If, however, you’re outside the American mainstream–say, in an Islamic tributary of the stream–then you can throw around the weight of, well, God. And if God doesn’t want you to have sexy dolls, Missy, there will be no sexy dolls for you. End of argument.
Fortunately for girls who have outgrown plush dolls and who are hankering for plastic prototype women, some companies have answered their prayers for fun but respectable playthings.
Four years ago, Michigan-based NoorArt introduced Razanne, a modest Muslim version designed to compete with Barbie among Muslim children. Razanne comes in three ethnic variations–dark skin/black hair, olive skin/black hair, and pale skin/blonde hair–and with fashions appropriate for inside the home and outside of it. Variations on her wardrobe include “Eid Mubarak” holiday garb (in pale blue or pink) for Eid, a casual but still modest playday outfit, a Muslim Scout uniform that provides full coverage, a dress for school, robes and headcoverings appropriate for the mosque, and “teacher Razanne.”
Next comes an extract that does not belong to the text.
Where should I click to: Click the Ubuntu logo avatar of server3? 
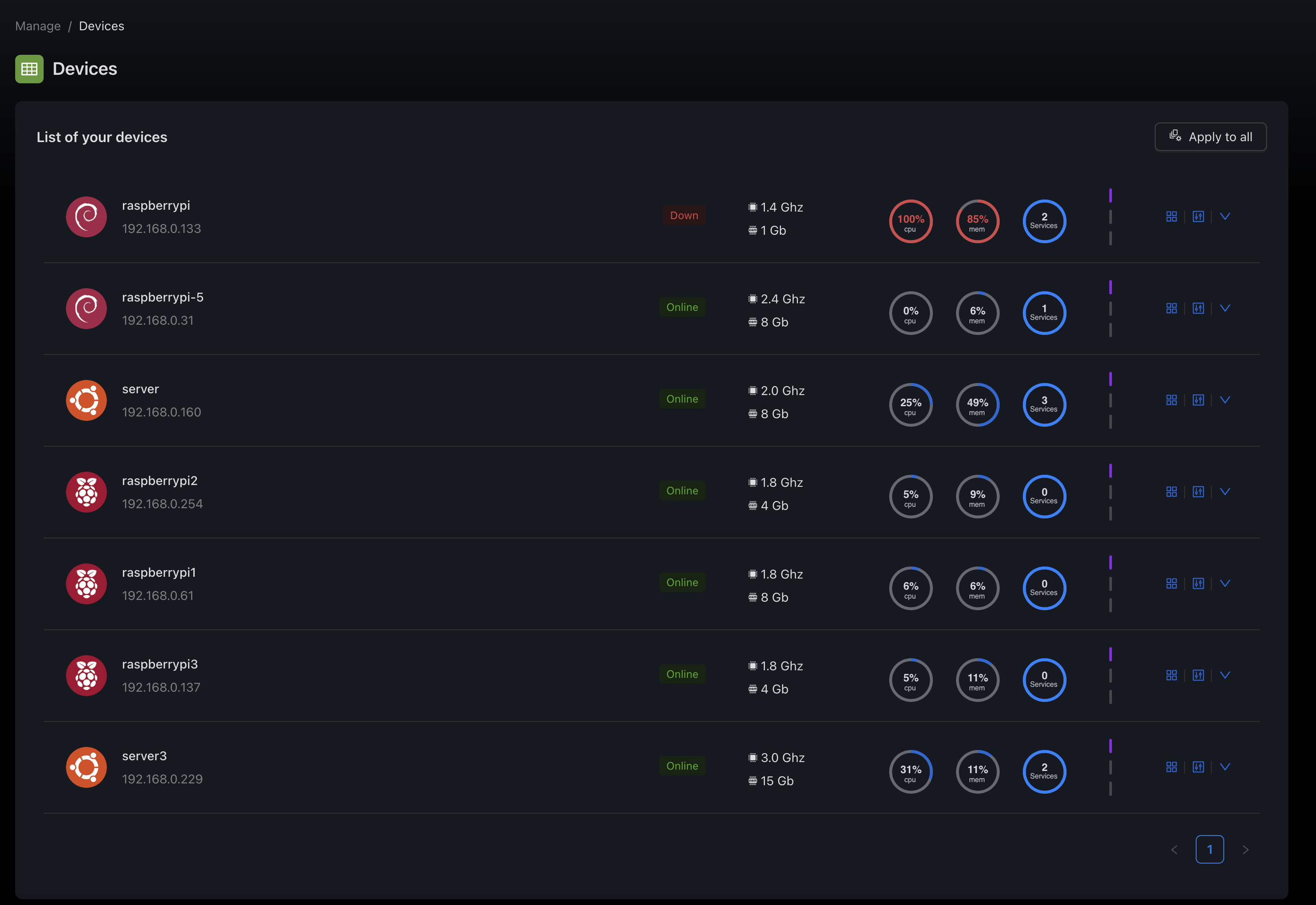click(86, 767)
The NoorArt site explains that
In and Out Razanne comes with a two-piece fashion set for wear inside and outside the home. At home Razanne loves to dress in all the latest fashions. In a minute she can be ready to go out with this traditional jilbaab coat. Razanne helps Muslim girls understand that in the home they can be the ultimate fashion statement yet still have attractive attire while dressing modestly outside the home.”
You can purchase the dolls directly from NoorArt.
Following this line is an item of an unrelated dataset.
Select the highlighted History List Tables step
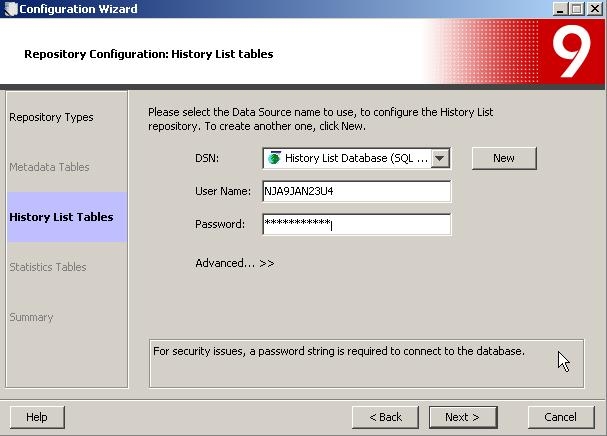Viewport: 607px width, 436px height. 61,217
If you want your dolls to have even more coverage than Razanne in her prayer robes, you can turn to Fulla, who in one iteration comes with this outdoor fashion:
Astrolabe Toys, which sells Fulla, describes her thus:
Straight from the Middle East, the Fulla Doll is about to make her U.S. and Canada debut! For years, the Fulla Doll has been a major source of connection and comfort for Middle Eastern and European children. Now, American girls can not only learn about a lifestyle a world away, but they can also learn core values and acceptance of other cultures. The best part is girls can learn these virtues while having fun!The Fulla Doll has elevated dolls to a whole new level — one that impacts society at the core and aims to change the world through tolerance and understanding. Fulla is not just a toy; she is an icon for children to emulate as they become strong, educated women who work to make the world a better place. She promotes self-respect and kindness towards others to help young girls gain strong virtues as they play.
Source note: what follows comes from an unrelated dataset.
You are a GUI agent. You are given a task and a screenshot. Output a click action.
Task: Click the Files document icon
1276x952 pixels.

Fulla comes with many clothing options, including summer wear like dresses, skirts and T-shirts. She loves to read, play sports and teach and mentor others. Fulla Doll has a complete line of accessories and fun options, like furniture and jewelry!
And just like other popular dolls, Fulla loves to shop, spend time with her friends, cook and read.
Other variations of the doll are available at Shop Fulla, Halalco, BuyItNow!, Hedeyah, and on eBay (simply search for “Fulla doll” on the auction site). Go check them out–under that abaya, Fulla has some fashion sense, and even some glam sensibilities. And you know what I like about Fulla? She appears to be an MD, as her creators offer a child-sized Fulla Doctor Trolley Play Set.
Hedeyah also offers Leen, a talking, modestly dressed Muslim doll. According to the site, “Leen. . .can recite Al-Fatehah, the first Surah in Al Quran, or sing a nice Arabic song about her mother.”
The children are supposed to be eight years old, young enough under Islamic law for Sara to appear in public without a headscarf.But each of the four models of Sara comes with a white scarf to cover her brown or black hair.
Another toy seller, Mehdi Hedayat, said: “Dara and Sara are strategic products to preserve our national identity.
“And of course, it is an answer to Barbie and Ken, which have dominated Iran’s toy market.”